**Text excerpt**.
--- BEGIN ---

The Lovers’ Chronicle 26 May – need – birth of Lady Mary Wortley Montagu – publication of Bram Stoker’s Dracula – photography by Dorothea Lange

Dear Zazie, Today’s Lovers’ Chronicle from Mac Tag to his muse.  Follow us of Twitter @cowboycoleridge.  Howzit goin’ Z?  Same same here; chores, readin’, writin’, drinkin’ some cold beer.  Probably have some red wine and a steak later.  In other words, the typical life for a solitary cowboy.  Be good to yourself.  Rhett

The Lovers’ Chronicle

Dear Muse,

one more time,
dare ask the silence
and this response

mornin’ sun paints the bright scene
not a dream, arm in arm, bodies
fit naturally, as intended to be
above our bodies, fan blades
turn, a slow shadow dance
on the ceilin’, the tidal rise
and fall of our breathin’,
the afterglow of need

© copyright 2021.2023 mac tag/cowboycoleridge all rights reserved

no one knows
till they have suffered
from without how sweet
and dear with can be
i just want to be
whatever you would have
i do not know
why i was chosen
i do not know why this
but it is so and all i ask
is that you come to me
with whatever want
or need you may have

© copyright 2020 mac tag/cowboy coleridge all rights reserved

let this be our guide

to keep tryin’
to come near
to not be denied

accept the pain
show not feelin’s
to others,
only to you

if you look
you will see
not far away
maybe you will,
most of all

touched
by the tenderness
and ask why

because we know

© copyright 2019 mac tag/cowboy coleridge all rights reserved

il mio tutto

how to express
what cannot be

i could write
how do i love thee ilk
but to what avail

beauty and sorrow,
sisters, each ready
to step in and take
their place at your side

how quickly…
from heights,
to depths

i have been intimate
with both
and they and you
remain
my only need

© copyright 2018 mac tag/cowboy coleridge all rights reserved

need, helluva thing
i go there when i can…
that time by the ocean
when we shared a room
for the first time. mornin’
sun paints the bright scene
even brighter. sea breeze
billows the white curtains
a dream, arm in arm, bodies
fit naturally, as meant to be.

--- END ---

**Extracted records**.
--- BEGIN ---

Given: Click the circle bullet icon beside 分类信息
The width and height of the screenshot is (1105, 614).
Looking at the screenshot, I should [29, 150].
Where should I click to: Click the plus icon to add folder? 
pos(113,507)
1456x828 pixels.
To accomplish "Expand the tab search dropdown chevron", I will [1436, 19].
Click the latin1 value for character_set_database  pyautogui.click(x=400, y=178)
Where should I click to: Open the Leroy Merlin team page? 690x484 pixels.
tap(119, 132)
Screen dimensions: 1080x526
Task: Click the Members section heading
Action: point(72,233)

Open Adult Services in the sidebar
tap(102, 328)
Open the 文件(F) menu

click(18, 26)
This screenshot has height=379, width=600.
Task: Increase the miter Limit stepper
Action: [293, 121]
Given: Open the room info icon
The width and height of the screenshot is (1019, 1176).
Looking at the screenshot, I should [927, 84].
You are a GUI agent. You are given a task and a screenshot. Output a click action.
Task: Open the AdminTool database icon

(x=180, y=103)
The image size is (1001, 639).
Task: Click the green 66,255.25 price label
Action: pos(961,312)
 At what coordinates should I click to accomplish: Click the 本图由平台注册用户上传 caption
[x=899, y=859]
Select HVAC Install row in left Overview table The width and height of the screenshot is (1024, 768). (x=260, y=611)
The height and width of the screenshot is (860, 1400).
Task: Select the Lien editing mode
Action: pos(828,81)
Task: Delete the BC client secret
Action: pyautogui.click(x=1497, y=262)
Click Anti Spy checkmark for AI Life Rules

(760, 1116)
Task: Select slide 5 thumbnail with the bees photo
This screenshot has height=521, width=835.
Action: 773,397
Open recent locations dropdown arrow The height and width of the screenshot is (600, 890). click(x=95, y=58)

--- END ---

**Actions to take**.
(1) Quote the Lovers’ Chronicle post between "need, helluva thing" and "meant to be.", inclusive.
(2) Print the records from their first line through the line holding "Action: point(72,233)", inclusive.

**Answers given**.
(1)
need, helluva thing
i go there when i can…
that time by the ocean
when we shared a room
for the first time. mornin’
sun paints the bright scene
even brighter. sea breeze
billows the white curtains
a dream, arm in arm, bodies
fit naturally, as meant to be.

(2)
Given: Click the circle bullet icon beside 分类信息
The width and height of the screenshot is (1105, 614).
Looking at the screenshot, I should [29, 150].
Where should I click to: Click the plus icon to add folder? 
pos(113,507)
1456x828 pixels.
To accomplish "Expand the tab search dropdown chevron", I will [1436, 19].
Click the latin1 value for character_set_database  pyautogui.click(x=400, y=178)
Where should I click to: Open the Leroy Merlin team page? 690x484 pixels.
tap(119, 132)
Screen dimensions: 1080x526
Task: Click the Members section heading
Action: point(72,233)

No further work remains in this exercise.